## Task to carry out
Write out each of the rows below word for word, leaving out the pictures.

## Data excerpts
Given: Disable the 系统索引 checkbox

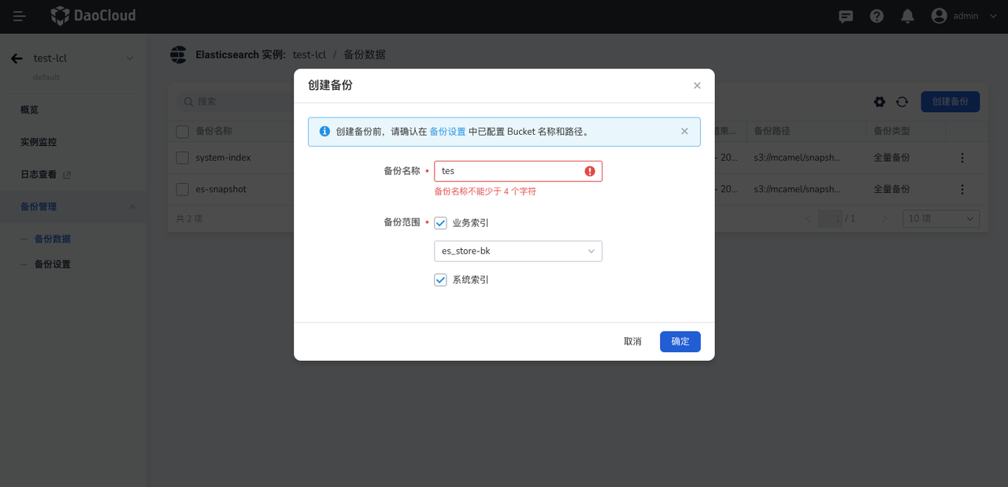Looking at the screenshot, I should [x=440, y=279].
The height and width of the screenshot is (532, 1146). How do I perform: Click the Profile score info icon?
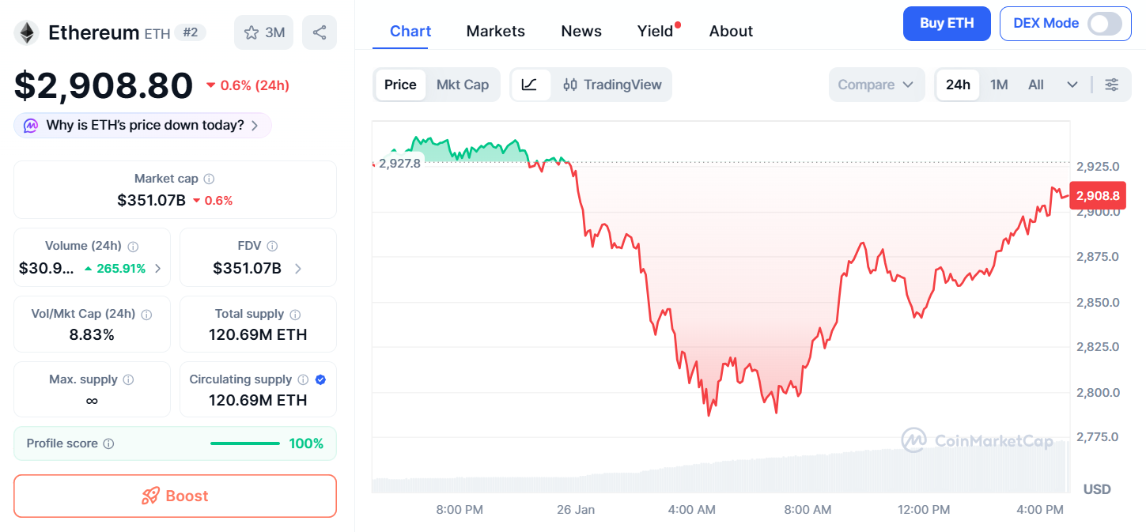109,443
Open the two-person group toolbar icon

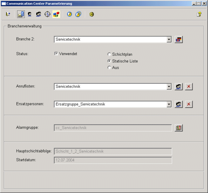pyautogui.click(x=39, y=14)
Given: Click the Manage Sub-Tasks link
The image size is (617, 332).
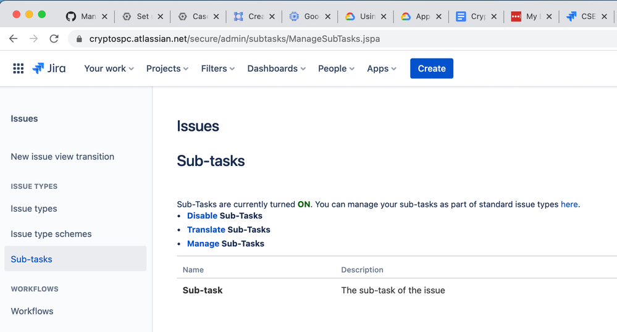Looking at the screenshot, I should tap(203, 244).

## Task response
Given: Disable the 系统索引 checkbox

Looking at the screenshot, I should [x=440, y=279].
The height and width of the screenshot is (532, 1146). How do I perform: Click the Profile score info icon?
109,443
Open the two-person group toolbar icon

pyautogui.click(x=39, y=14)
Given: Click the Manage Sub-Tasks link
The image size is (617, 332).
Looking at the screenshot, I should tap(203, 244).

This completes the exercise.